DATASET RECORDS >>

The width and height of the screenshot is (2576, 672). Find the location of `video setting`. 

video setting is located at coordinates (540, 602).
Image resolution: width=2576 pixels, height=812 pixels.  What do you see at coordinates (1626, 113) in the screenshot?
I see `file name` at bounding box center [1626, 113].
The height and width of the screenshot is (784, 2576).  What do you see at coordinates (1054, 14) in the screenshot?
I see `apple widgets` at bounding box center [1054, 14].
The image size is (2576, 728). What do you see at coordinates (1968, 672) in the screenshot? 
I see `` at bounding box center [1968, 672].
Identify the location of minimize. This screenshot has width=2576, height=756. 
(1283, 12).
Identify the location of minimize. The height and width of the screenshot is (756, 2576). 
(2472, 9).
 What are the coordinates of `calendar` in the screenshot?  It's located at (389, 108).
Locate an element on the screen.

WHAT IS BEING ASKED >> Reproduce every one of the records above verbatim, keeping each line in its original order.

THE COMPLETED TASK >>
The width and height of the screenshot is (2576, 672). Find the location of `video setting`. 

video setting is located at coordinates (540, 602).
Image resolution: width=2576 pixels, height=812 pixels.  What do you see at coordinates (1626, 113) in the screenshot?
I see `file name` at bounding box center [1626, 113].
The height and width of the screenshot is (784, 2576).  What do you see at coordinates (1054, 14) in the screenshot?
I see `apple widgets` at bounding box center [1054, 14].
The image size is (2576, 728). What do you see at coordinates (1968, 672) in the screenshot? 
I see `` at bounding box center [1968, 672].
Identify the location of minimize. This screenshot has width=2576, height=756. 
(1283, 12).
Identify the location of minimize. The height and width of the screenshot is (756, 2576). 
(2472, 9).
 What are the coordinates of `calendar` in the screenshot?  It's located at (389, 108).
Locate an element on the screen.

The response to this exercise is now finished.